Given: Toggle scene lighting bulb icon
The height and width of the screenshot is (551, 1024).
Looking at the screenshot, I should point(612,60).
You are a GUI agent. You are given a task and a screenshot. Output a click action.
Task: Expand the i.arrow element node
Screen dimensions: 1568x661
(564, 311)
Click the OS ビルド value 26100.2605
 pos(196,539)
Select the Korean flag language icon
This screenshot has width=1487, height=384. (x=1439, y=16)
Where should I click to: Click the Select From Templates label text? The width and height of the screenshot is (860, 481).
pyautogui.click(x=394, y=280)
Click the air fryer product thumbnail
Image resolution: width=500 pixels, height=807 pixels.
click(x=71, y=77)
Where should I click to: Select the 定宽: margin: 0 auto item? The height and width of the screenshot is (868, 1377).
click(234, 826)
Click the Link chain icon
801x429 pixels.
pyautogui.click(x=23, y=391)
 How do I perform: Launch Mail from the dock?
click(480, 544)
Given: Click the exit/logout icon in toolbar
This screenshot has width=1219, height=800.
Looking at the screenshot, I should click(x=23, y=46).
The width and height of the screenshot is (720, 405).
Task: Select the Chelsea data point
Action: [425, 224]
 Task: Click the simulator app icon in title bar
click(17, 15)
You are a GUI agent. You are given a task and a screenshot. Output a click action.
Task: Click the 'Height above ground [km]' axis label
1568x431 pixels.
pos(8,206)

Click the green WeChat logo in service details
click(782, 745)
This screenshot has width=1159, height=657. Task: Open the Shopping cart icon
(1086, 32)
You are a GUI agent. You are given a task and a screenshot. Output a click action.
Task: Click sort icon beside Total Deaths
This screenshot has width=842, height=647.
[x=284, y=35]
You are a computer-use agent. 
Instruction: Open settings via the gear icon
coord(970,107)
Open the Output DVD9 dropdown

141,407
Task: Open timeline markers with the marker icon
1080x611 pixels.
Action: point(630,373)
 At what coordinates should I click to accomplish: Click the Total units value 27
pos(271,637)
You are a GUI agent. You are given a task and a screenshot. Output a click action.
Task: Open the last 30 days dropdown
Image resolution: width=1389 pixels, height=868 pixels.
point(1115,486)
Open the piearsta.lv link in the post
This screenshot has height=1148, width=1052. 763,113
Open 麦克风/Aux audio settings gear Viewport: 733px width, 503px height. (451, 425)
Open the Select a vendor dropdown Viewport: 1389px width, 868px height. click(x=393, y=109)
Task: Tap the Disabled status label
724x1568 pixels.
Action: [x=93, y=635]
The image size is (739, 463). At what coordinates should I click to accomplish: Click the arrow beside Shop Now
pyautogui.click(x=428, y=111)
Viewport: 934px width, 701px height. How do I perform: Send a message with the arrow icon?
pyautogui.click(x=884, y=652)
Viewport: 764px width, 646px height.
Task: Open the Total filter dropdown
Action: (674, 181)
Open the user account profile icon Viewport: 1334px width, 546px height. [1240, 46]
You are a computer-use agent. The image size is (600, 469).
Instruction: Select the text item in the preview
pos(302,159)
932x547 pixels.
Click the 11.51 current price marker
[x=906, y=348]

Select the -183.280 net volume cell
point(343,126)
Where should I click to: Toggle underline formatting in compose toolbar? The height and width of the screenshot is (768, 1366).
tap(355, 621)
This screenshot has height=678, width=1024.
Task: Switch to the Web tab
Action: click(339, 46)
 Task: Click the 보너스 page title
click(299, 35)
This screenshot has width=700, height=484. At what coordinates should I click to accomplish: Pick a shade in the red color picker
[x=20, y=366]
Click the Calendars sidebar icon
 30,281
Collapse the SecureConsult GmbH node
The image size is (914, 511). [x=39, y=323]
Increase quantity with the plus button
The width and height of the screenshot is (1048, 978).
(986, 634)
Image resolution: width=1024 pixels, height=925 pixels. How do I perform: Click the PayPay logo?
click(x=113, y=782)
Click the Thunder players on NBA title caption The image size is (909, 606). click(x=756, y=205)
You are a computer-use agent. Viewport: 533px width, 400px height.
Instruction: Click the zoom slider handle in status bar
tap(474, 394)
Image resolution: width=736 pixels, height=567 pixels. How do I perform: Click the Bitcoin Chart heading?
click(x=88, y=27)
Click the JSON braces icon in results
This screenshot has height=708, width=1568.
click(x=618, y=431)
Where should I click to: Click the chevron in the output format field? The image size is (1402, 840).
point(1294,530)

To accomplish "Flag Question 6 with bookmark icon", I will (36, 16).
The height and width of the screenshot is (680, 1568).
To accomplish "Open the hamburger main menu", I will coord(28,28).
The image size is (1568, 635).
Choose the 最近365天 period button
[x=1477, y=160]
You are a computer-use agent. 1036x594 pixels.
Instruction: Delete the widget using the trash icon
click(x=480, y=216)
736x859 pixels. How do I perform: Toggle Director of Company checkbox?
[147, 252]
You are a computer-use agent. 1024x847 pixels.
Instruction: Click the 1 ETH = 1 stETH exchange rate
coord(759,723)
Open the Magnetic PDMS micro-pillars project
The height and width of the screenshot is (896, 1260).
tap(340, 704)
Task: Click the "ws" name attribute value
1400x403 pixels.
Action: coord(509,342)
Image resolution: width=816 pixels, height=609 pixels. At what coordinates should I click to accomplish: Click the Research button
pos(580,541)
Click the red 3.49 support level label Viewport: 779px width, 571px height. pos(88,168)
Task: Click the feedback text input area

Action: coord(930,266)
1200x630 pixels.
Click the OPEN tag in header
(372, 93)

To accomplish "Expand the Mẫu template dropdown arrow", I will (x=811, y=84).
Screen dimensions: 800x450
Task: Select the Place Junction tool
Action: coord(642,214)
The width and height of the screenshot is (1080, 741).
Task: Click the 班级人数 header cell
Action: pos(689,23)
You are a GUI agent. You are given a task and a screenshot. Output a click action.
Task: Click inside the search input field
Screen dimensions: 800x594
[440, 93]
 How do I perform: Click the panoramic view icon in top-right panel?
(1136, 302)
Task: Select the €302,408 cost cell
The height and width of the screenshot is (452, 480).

────

WHAT IS BEING ASKED | Once the listing has been read, copy every line of it exactly.

RESULT OF THE EXERCISE |
Given: Toggle scene lighting bulb icon
The height and width of the screenshot is (551, 1024).
Looking at the screenshot, I should point(612,60).
You are a GUI agent. You are given a task and a screenshot. Output a click action.
Task: Expand the i.arrow element node
Screen dimensions: 1568x661
(564, 311)
Click the OS ビルド value 26100.2605
 pos(196,539)
Select the Korean flag language icon
This screenshot has width=1487, height=384. (x=1439, y=16)
Where should I click to: Click the Select From Templates label text? The width and height of the screenshot is (860, 481).
pyautogui.click(x=394, y=280)
Click the air fryer product thumbnail
Image resolution: width=500 pixels, height=807 pixels.
click(x=71, y=77)
Where should I click to: Select the 定宽: margin: 0 auto item? The height and width of the screenshot is (868, 1377).
click(234, 826)
Click the Link chain icon
801x429 pixels.
pyautogui.click(x=23, y=391)
 How do I perform: Launch Mail from the dock?
click(480, 544)
Given: Click the exit/logout icon in toolbar
This screenshot has width=1219, height=800.
Looking at the screenshot, I should click(x=23, y=46).
The width and height of the screenshot is (720, 405).
Task: Select the Chelsea data point
Action: [425, 224]
 Task: Click the simulator app icon in title bar
click(17, 15)
You are a GUI agent. You are given a task and a screenshot. Output a click action.
Task: Click the 'Height above ground [km]' axis label
1568x431 pixels.
pos(8,206)

Click the green WeChat logo in service details
click(782, 745)
This screenshot has width=1159, height=657. Task: Open the Shopping cart icon
(1086, 32)
You are a GUI agent. You are given a task and a screenshot. Output a click action.
Task: Click sort icon beside Total Deaths
This screenshot has width=842, height=647.
[x=284, y=35]
You are a computer-use agent. 
Instruction: Open settings via the gear icon
coord(970,107)
Open the Output DVD9 dropdown

141,407
Task: Open timeline markers with the marker icon
1080x611 pixels.
Action: point(630,373)
 At what coordinates should I click to accomplish: Click the Total units value 27
pos(271,637)
You are a GUI agent. You are given a task and a screenshot. Output a click action.
Task: Open the last 30 days dropdown
Image resolution: width=1389 pixels, height=868 pixels.
point(1115,486)
Open the piearsta.lv link in the post
This screenshot has height=1148, width=1052. 763,113
Open 麦克风/Aux audio settings gear Viewport: 733px width, 503px height. (451, 425)
Open the Select a vendor dropdown Viewport: 1389px width, 868px height. click(x=393, y=109)
Task: Tap the Disabled status label
724x1568 pixels.
Action: [x=93, y=635]
The image size is (739, 463). At what coordinates should I click to accomplish: Click the arrow beside Shop Now
pyautogui.click(x=428, y=111)
Viewport: 934px width, 701px height. How do I perform: Send a message with the arrow icon?
pyautogui.click(x=884, y=652)
Viewport: 764px width, 646px height.
Task: Open the Total filter dropdown
Action: (674, 181)
Open the user account profile icon Viewport: 1334px width, 546px height. [1240, 46]
You are a computer-use agent. The image size is (600, 469).
Instruction: Select the text item in the preview
pos(302,159)
932x547 pixels.
Click the 11.51 current price marker
[x=906, y=348]

Select the -183.280 net volume cell
point(343,126)
Where should I click to: Toggle underline formatting in compose toolbar? The height and width of the screenshot is (768, 1366).
tap(355, 621)
This screenshot has height=678, width=1024.
Task: Switch to the Web tab
Action: click(339, 46)
 Task: Click the 보너스 page title
click(299, 35)
This screenshot has width=700, height=484. At what coordinates should I click to accomplish: Pick a shade in the red color picker
[x=20, y=366]
Click the Calendars sidebar icon
 30,281
Collapse the SecureConsult GmbH node
The image size is (914, 511). [x=39, y=323]
Increase quantity with the plus button
The width and height of the screenshot is (1048, 978).
(986, 634)
Image resolution: width=1024 pixels, height=925 pixels. How do I perform: Click the PayPay logo?
click(x=113, y=782)
Click the Thunder players on NBA title caption The image size is (909, 606). click(x=756, y=205)
You are a computer-use agent. Viewport: 533px width, 400px height.
Instruction: Click the zoom slider handle in status bar
tap(474, 394)
Image resolution: width=736 pixels, height=567 pixels. How do I perform: Click the Bitcoin Chart heading?
click(x=88, y=27)
Click the JSON braces icon in results
This screenshot has height=708, width=1568.
click(x=618, y=431)
Where should I click to: Click the chevron in the output format field? The image size is (1402, 840).
point(1294,530)

To accomplish "Flag Question 6 with bookmark icon", I will (36, 16).
The height and width of the screenshot is (680, 1568).
To accomplish "Open the hamburger main menu", I will coord(28,28).
The image size is (1568, 635).
Choose the 最近365天 period button
[x=1477, y=160]
You are a computer-use agent. 1036x594 pixels.
Instruction: Delete the widget using the trash icon
click(x=480, y=216)
736x859 pixels. How do I perform: Toggle Director of Company checkbox?
[147, 252]
You are a computer-use agent. 1024x847 pixels.
Instruction: Click the 1 ETH = 1 stETH exchange rate
coord(759,723)
Open the Magnetic PDMS micro-pillars project
The height and width of the screenshot is (896, 1260).
tap(340, 704)
Task: Click the "ws" name attribute value
1400x403 pixels.
Action: coord(509,342)
Image resolution: width=816 pixels, height=609 pixels. At what coordinates should I click to accomplish: Click the Research button
pos(580,541)
Click the red 3.49 support level label Viewport: 779px width, 571px height. pos(88,168)
Task: Click the feedback text input area

Action: coord(930,266)
1200x630 pixels.
Click the OPEN tag in header
(372, 93)

To accomplish "Expand the Mẫu template dropdown arrow", I will (x=811, y=84).
Screen dimensions: 800x450
Task: Select the Place Junction tool
Action: coord(642,214)
The width and height of the screenshot is (1080, 741).
Task: Click the 班级人数 header cell
Action: pos(689,23)
You are a GUI agent. You are given a task and a screenshot. Output a click action.
Task: Click inside the search input field
Screen dimensions: 800x594
[440, 93]
 How do I perform: Click the panoramic view icon in top-right panel?
(1136, 302)
Task: Select the €302,408 cost cell
The height and width of the screenshot is (452, 480).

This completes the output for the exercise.